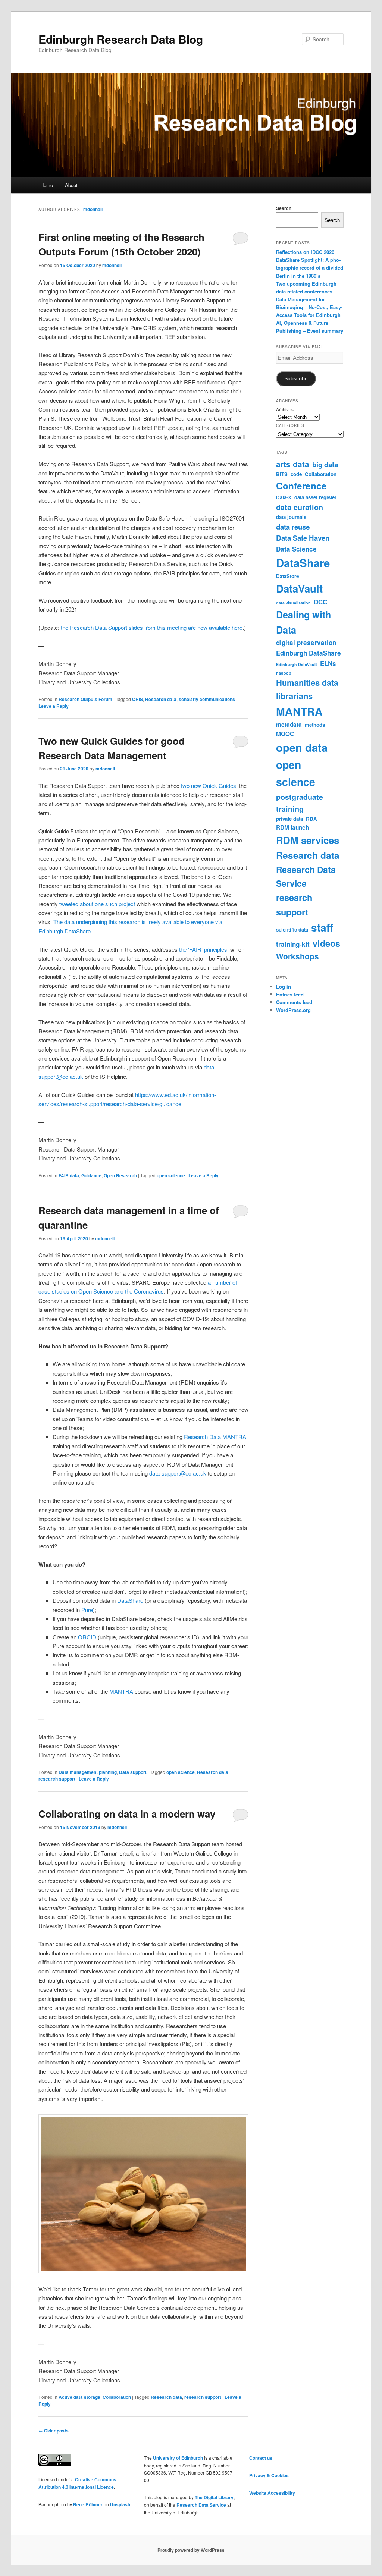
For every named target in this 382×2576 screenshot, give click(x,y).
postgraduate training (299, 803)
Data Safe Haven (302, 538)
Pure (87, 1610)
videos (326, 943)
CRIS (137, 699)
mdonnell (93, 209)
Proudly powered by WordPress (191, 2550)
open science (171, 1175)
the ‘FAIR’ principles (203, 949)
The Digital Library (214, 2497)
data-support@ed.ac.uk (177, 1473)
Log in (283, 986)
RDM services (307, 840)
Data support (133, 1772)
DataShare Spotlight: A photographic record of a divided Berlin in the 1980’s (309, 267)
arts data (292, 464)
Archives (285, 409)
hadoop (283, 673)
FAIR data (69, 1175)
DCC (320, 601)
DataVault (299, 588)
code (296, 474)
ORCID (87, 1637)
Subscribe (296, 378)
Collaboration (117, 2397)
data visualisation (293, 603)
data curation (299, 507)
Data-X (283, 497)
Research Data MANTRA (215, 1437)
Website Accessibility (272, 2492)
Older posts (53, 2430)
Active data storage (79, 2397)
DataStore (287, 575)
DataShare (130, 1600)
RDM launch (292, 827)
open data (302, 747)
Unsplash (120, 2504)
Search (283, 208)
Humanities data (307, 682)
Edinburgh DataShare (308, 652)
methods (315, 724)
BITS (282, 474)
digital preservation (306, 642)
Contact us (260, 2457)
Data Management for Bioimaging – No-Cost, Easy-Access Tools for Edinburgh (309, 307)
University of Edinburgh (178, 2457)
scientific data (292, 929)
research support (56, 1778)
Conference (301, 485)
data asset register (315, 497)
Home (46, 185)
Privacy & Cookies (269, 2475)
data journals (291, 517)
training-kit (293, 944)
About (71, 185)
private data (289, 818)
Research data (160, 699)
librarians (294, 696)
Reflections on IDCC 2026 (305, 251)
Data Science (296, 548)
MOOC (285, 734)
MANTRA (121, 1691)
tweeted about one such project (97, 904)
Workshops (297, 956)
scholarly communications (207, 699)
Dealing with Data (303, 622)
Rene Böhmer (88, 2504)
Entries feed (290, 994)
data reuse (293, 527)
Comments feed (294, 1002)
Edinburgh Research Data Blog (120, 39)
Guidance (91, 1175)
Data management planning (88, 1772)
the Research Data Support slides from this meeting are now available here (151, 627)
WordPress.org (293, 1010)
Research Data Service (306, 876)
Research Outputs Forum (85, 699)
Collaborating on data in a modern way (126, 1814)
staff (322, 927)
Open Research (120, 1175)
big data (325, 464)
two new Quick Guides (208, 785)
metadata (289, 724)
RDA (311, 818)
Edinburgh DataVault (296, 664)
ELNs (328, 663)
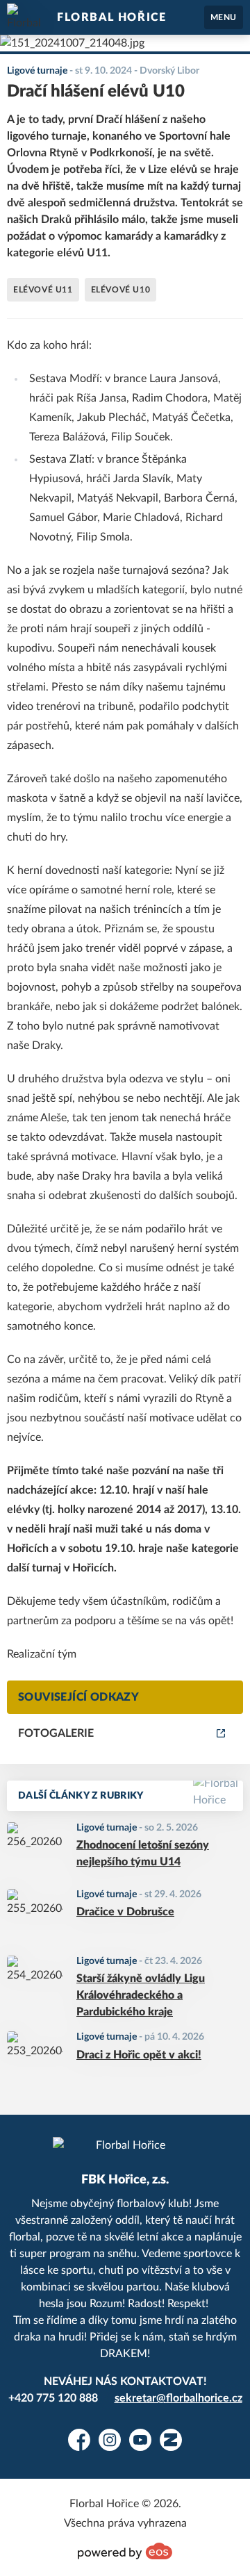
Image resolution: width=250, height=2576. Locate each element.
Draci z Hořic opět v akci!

# # # # #

→ What you have to do
The answer should be a single number: the count of lines in the data that include the string "Edinburgh".

→ Response
5